Evidence for the utility of quantum computing before fault tolerance
Kim et al. — Nature 618, 500-505 (2023)
In Plain Language
What this paper does: This high-profile IBM paper claimed "evidence for quantum utility" — that a 127-qubit quantum computer could produce results that are difficult for classical computers to simulate. It modeled a kicked Ising chain (a physics model for interacting magnets) using error mitigation.
Why it matters: This is the most contested claim in recent quantum computing: can current hardware do anything classically intractable? The paper's results were challenged by classical simulation groups. Reproducing the key experimental signatures tests whether the claims hold up.
Our scope: Mechanism verification, not a replication. The original ran 127 qubits at 60 Trotter steps with a learned noise model (PEA). We ran 5-9 qubits at 10 steps with simple ZNE. Our scale is trivially classically simulable — we tested whether the error mitigation methodology works, not the quantum utility claim.
What we found: All 3 mechanism claims confirmed on a 9-qubit subset. ZNE achieved a 14.1x improvement on the emulator and 2-3x on hardware. The mitigation technique works as described, but our small-scale test cannot address the paper's central quantum utility argument.
Key Terms
Kicked Ising model—A physics model where quantum spins (tiny magnets) interact and are periodically "kicked" — used to study quantum dynamics and chaos
ZNE—Zero Noise Extrapolation — run the same circuit at different noise levels, then extrapolate to estimate what the zero-noise answer would be
Quantum utility—The claim that a quantum computer can produce useful results faster or better than any classical computer for a specific task
Backends Tested
Failure Modes
Claim-by-Claim Comparison
Each claim from the paper is tested on multiple quantum backends.

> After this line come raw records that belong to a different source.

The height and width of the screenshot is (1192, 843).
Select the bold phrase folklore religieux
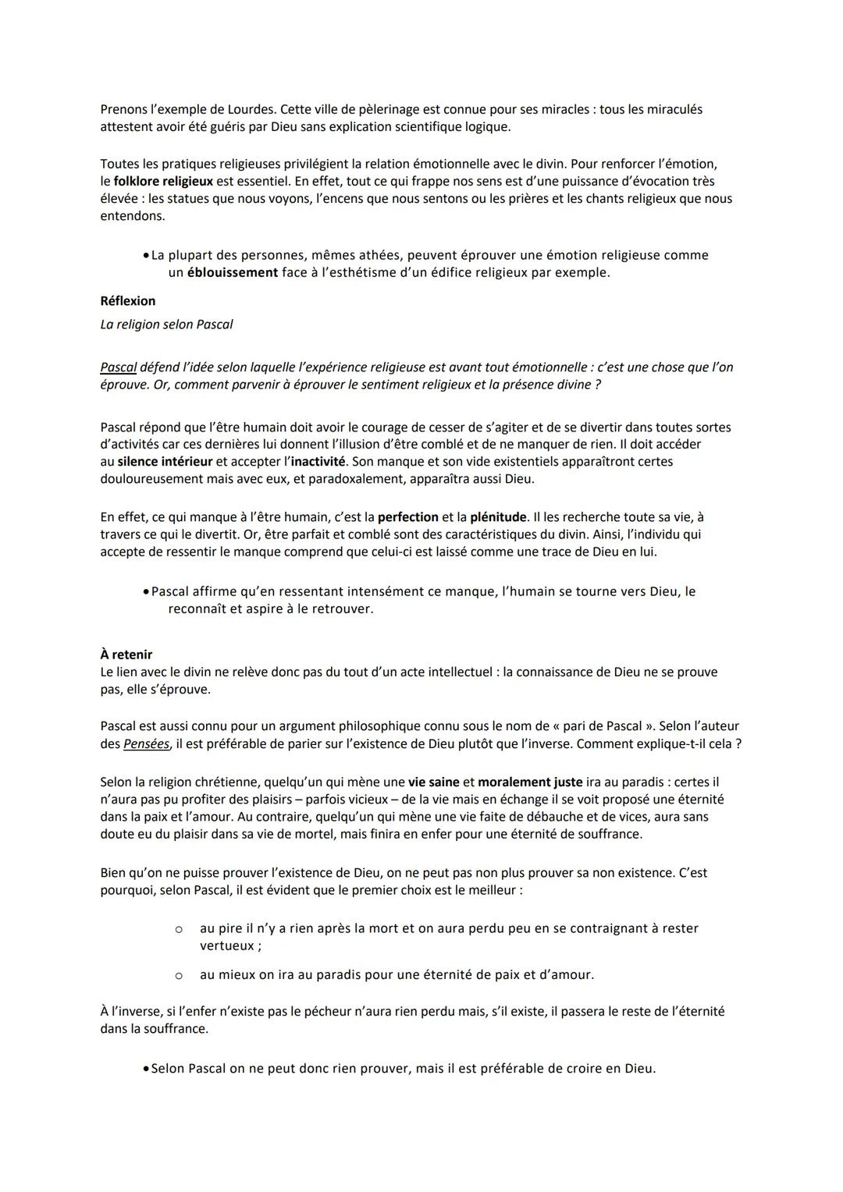click(x=163, y=181)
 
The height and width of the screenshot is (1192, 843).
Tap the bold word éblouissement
click(x=233, y=272)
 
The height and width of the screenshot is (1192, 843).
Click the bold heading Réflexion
click(x=128, y=301)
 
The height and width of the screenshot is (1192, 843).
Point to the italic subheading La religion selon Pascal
click(x=166, y=325)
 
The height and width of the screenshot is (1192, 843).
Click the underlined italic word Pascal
click(x=119, y=367)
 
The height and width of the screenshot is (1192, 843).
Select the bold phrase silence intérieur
click(x=165, y=462)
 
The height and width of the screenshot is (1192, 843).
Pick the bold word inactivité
click(x=315, y=462)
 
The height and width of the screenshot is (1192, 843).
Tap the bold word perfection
click(x=407, y=517)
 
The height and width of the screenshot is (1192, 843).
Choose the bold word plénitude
click(x=499, y=517)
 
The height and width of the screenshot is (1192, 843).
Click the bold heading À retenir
click(x=126, y=655)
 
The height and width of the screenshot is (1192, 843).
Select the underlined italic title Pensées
click(x=147, y=744)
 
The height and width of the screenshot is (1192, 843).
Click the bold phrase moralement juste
click(x=530, y=782)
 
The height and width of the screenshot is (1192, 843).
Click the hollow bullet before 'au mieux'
click(x=179, y=975)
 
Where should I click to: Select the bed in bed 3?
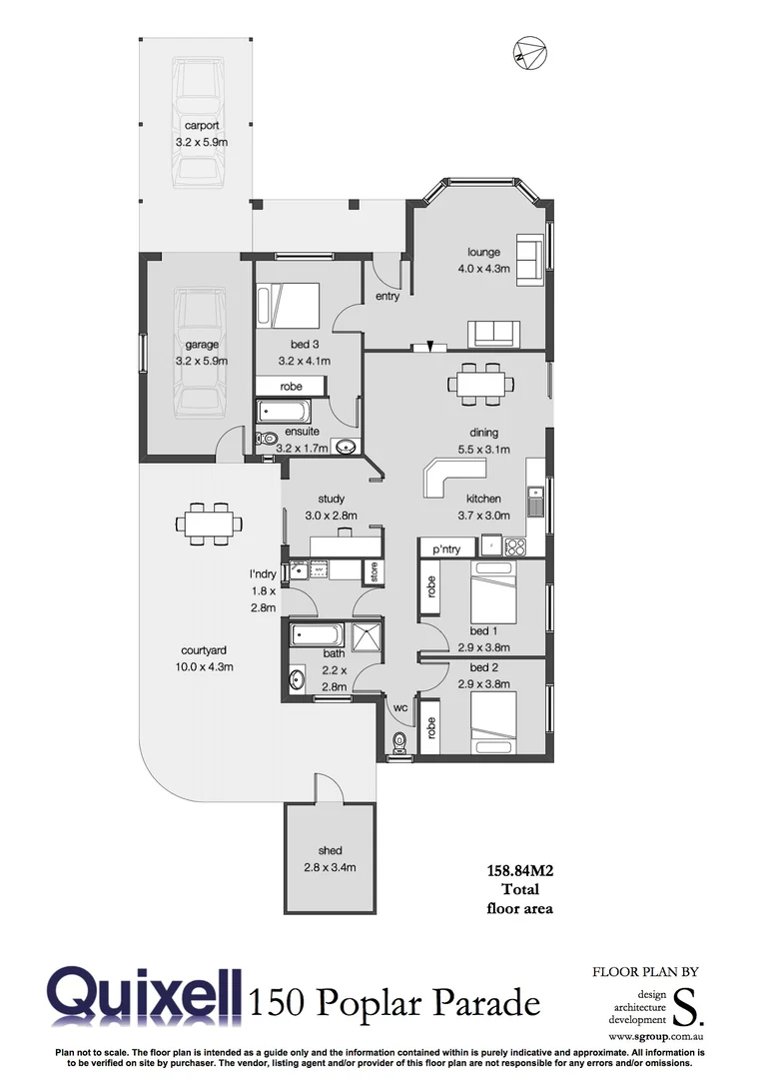point(289,305)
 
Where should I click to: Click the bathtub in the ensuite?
point(285,412)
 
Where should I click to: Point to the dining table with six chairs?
point(481,384)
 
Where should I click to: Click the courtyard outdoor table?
point(209,524)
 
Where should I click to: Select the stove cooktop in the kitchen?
point(515,546)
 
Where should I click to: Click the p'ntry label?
point(446,549)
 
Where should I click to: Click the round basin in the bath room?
point(298,680)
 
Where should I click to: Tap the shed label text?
point(330,850)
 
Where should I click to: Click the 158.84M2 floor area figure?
point(519,871)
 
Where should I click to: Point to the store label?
point(375,571)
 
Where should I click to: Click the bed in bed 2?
point(491,718)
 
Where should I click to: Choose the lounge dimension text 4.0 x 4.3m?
point(483,269)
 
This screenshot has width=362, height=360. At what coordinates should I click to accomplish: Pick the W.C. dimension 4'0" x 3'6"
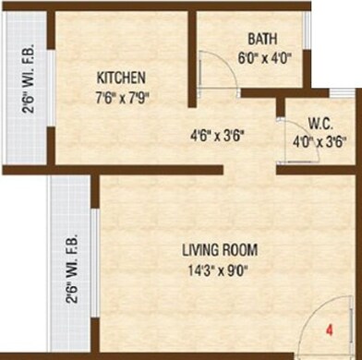(x=320, y=143)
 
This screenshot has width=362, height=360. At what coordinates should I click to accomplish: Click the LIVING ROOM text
(x=219, y=250)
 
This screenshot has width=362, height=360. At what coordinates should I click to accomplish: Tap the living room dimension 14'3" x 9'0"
(x=219, y=270)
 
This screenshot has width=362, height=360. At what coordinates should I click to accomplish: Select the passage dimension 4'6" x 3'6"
(x=216, y=143)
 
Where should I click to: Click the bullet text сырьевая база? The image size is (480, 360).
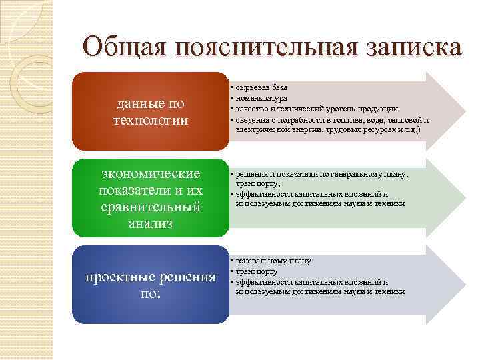(x=261, y=87)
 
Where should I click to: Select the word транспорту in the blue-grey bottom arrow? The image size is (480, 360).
(x=257, y=271)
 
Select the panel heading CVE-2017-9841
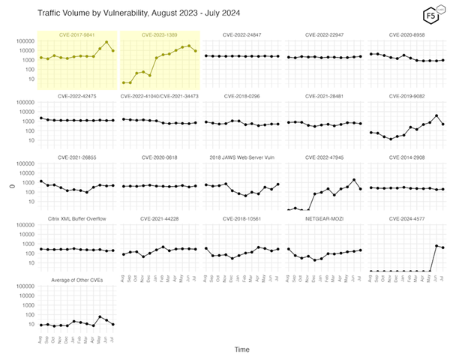[77, 35]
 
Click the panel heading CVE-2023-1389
[160, 35]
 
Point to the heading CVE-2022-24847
[242, 35]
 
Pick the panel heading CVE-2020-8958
[408, 35]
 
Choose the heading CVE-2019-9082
[408, 96]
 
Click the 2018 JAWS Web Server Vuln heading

Published values are compared against our measurements.
Unmitigated magnetization M_z decays monotonically with Trotter depth due to noise accumulation
| Backend | Measured | Discrepancy | Status |
|---|---|---|---|
| QI Emulator | Yes | match | PASS |
| IBM Torino | Yes | match | PASS |
| ibm_marrakesh | Yes | match | PASS |
| QI Tuna-9 | Yes | match | PASS |
| tuna9_12edge | Yes | match | PASS |
| ibm_torino_9q_trex | Yes | match | PASS |
ZNE error mitigation recovers ideal M_z at Clifford point (theta_h=0) across depths
| Backend | Measured | Discrepancy | Status |
|---|---|---|---|
| QI Emulator | Yes | match | PASS |
| IBM Torino | -- | -- | |
| ibm_marrakesh | Yes | match | PASS |
| QI Tuna-9 | Yes | match | PASS |
| tuna9_12edge | Yes | match | PASS |
| ibm_torino_9q_trex | No | mismatch | PARTIAL |
ibm_torino_9q_trex: TREX (readout error mitigation, not ZNE) on 9-qubit Tuna-9 topology on IBM Torino. Max TREX error 20.3% at d=10. TREX only corrects readout errors, not gate noise, so it cannot recover ideal M_z at deep circuits. At d=1: TREX 0.948 (5.2% error). At d=10: TREX 0.797 (20.3% error). TREX MAE 0.113 vs raw MAE 0.150 — only marginal improvement. Confirms that readout mitigation alone is insufficient for deep circuits.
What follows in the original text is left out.